I have nothing as powerful as Stanton Brown’s commentary to offer regarding the Democrats who are accusing Republican voters of racism, but here are a few observations. First, it seems that most of these accusations are coming from “retired” office seekers, e.g. Bill Clinton and Mario Cuomo. I think their comments reflect the views of their more active Democratic counterparts, but active politicians are understandably relunctant to accuse large chunks of the population of racism. All of this suggests to me that the Democrats may be about to lose much of the benefit that Lott’s statement potentially has provided them. Lott’s statement did not damage Republicans with respect to the African-American vote, of which Republicans receive, and will continue to receive, only a negligible portion. It might hurt Republican standing with moderate voters, but probably will not if the Democrats overplay their hand with unsubstantiated and slanderous attacks on those who vote for Republicans.

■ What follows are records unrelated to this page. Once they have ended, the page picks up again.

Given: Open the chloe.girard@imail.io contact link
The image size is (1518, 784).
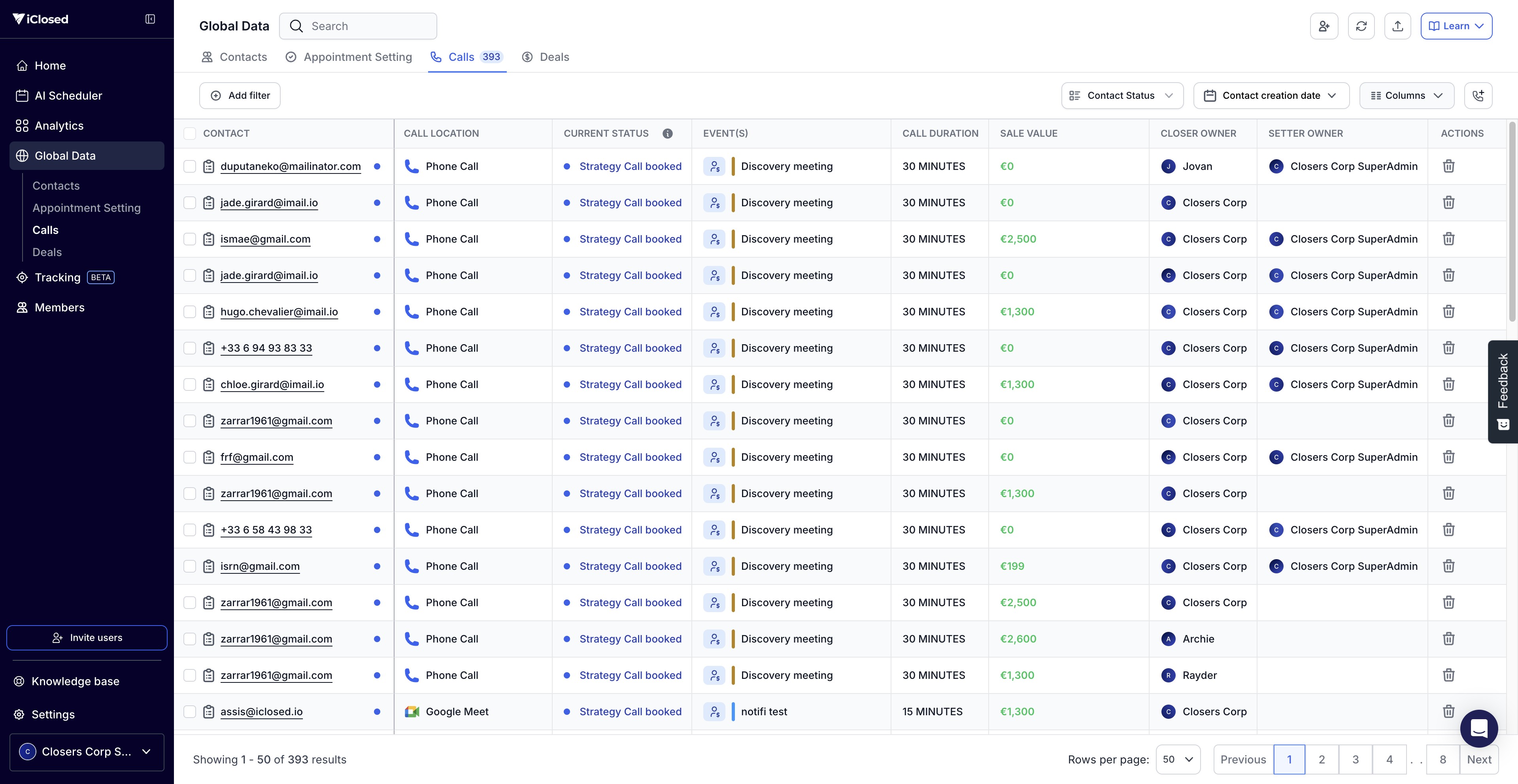Looking at the screenshot, I should (x=272, y=384).
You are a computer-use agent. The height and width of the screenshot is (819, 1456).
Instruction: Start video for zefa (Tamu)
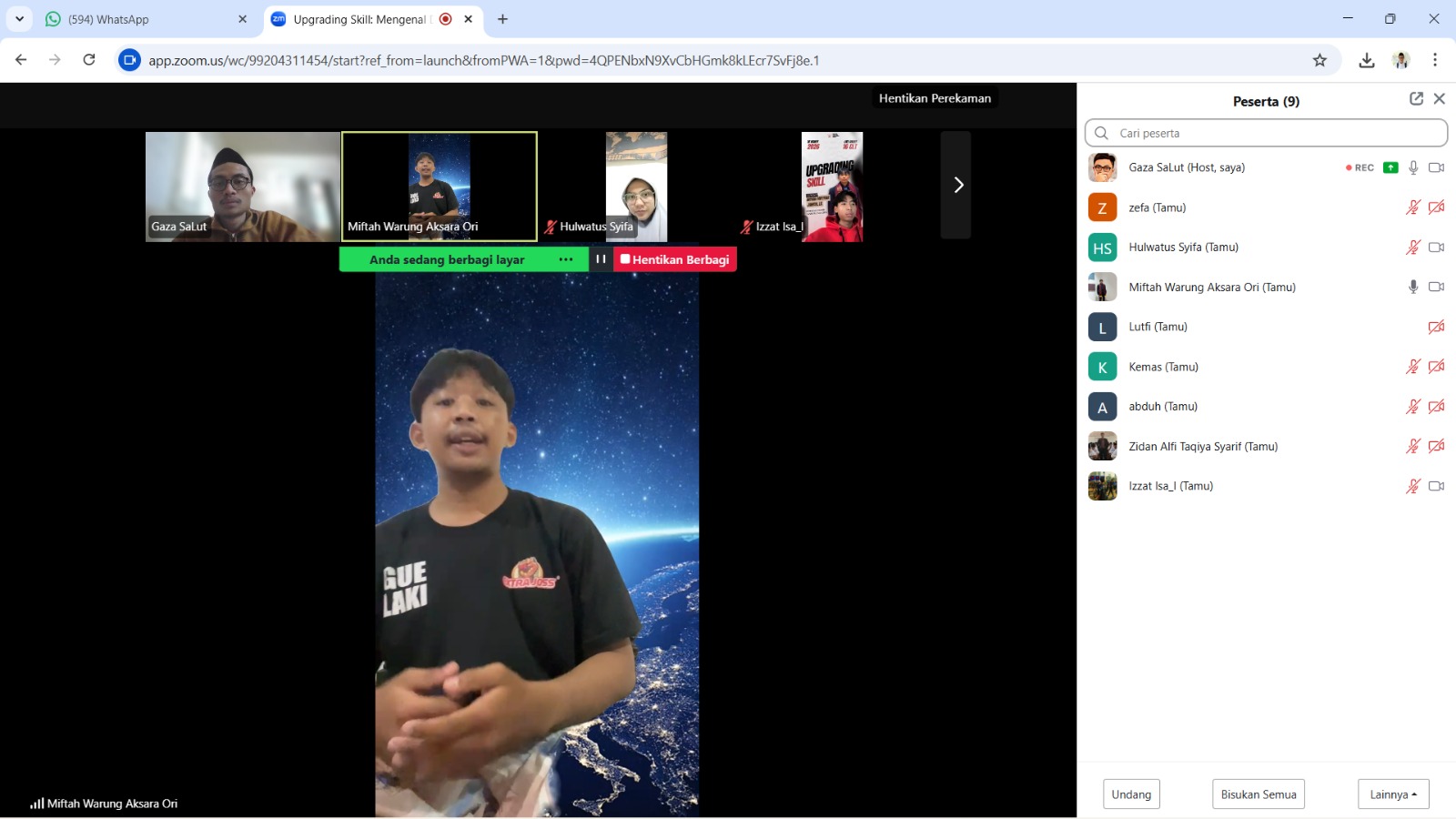[1437, 207]
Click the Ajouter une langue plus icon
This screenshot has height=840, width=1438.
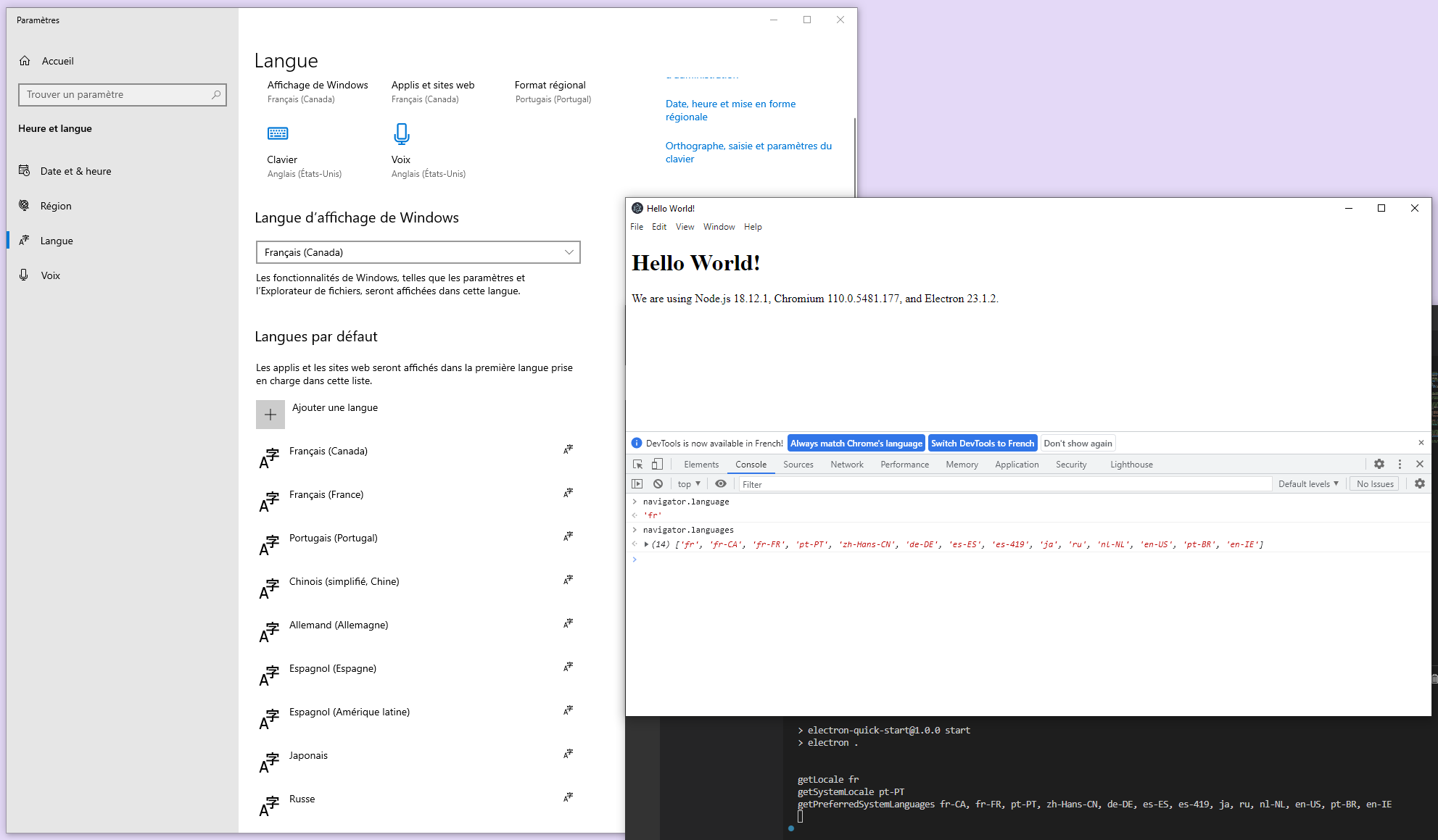(x=270, y=414)
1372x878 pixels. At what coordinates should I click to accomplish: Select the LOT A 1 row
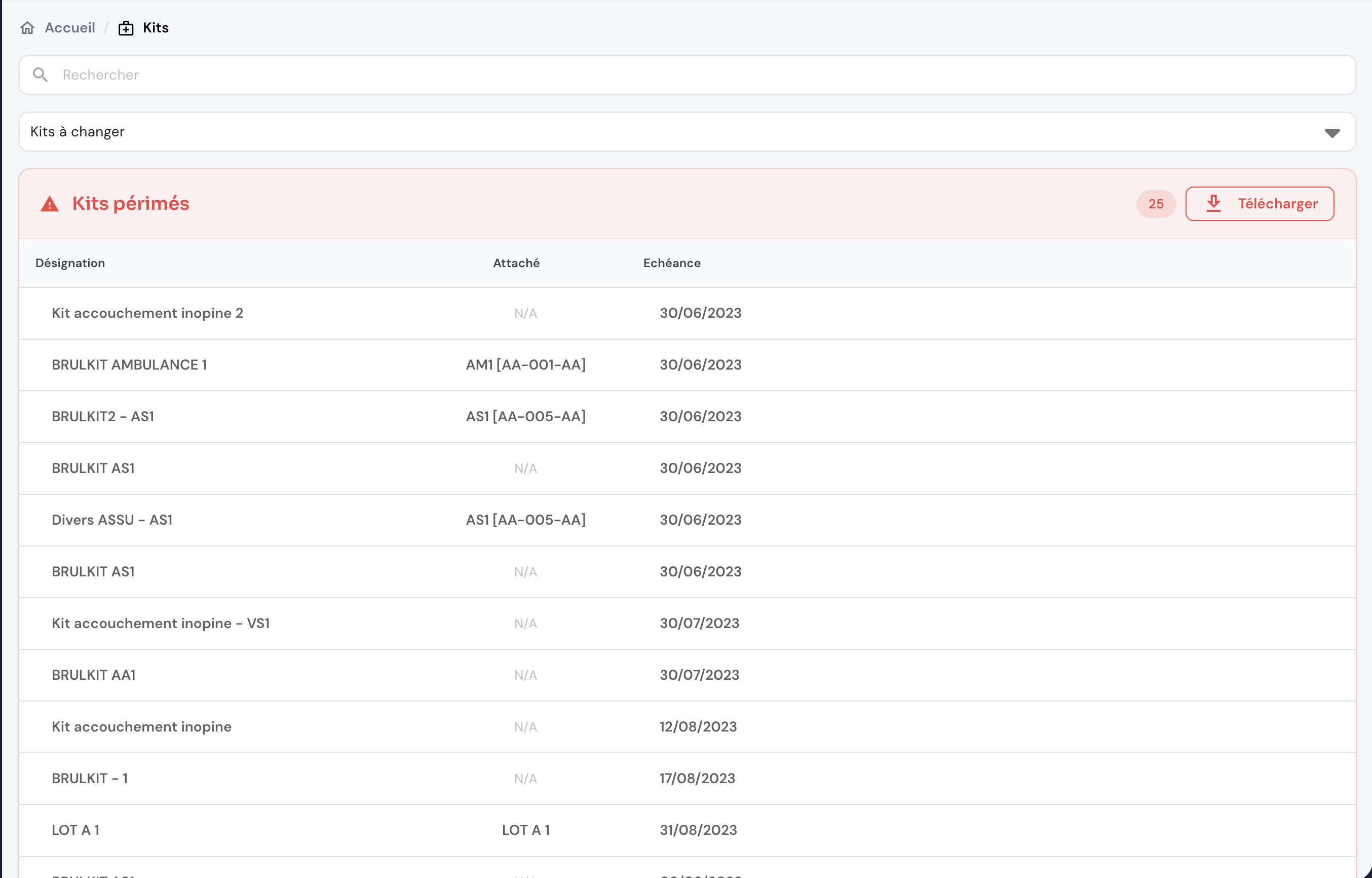pyautogui.click(x=76, y=830)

Second, in response to Mr. Brown, I think that people like Cuomo and Levin do believe what they’re saying about alleged voter racism (I won’t even guess what Bill Clinton believes). But why do they believe it? Perhaps they are projecting their own views upon voters. Jim Sleeper and others have written on the liberal racism that informs much of the advocacy of racial preferences. Occasionally this surfaces, as when the president of Rutgers defended preferences on the theory that, in essence, blacks lack the intelligence to prosper on their own. Alternatively, Democrats like Cuomo may simply find it convenient to ascribe the party’s decidedly limited success among whites to the deeply flawed characters of the voters. On this account, the evidence of racism is to be found in voter rejection of Democrats, nothing more. In fact, in a slight variation on this theme, Cuomo himself (speaking on “Hardball”) cited as his only evidence that Republicans are closet segregationists the fact that blacks vote almost exclusively for Demorcrats. But of course, one need hardly rely on alleged suspicions of segregationist views to explain why blacks vote for Democrats. The Democratic Party panders to black voters by, among other things, supporting all sorts of preferential treatment for African-Americans.
In any event, the lesson of the Lott affair may be that, if Republicans sometimes talk too stupidly, Democrats generally talk too much. Instead of sitting on the sidelines and enjoying the show, Democrats seem to be lending Republicans a helping hand by inserting into the discussion what Mr. Brown rightly calls the dark side of their souls.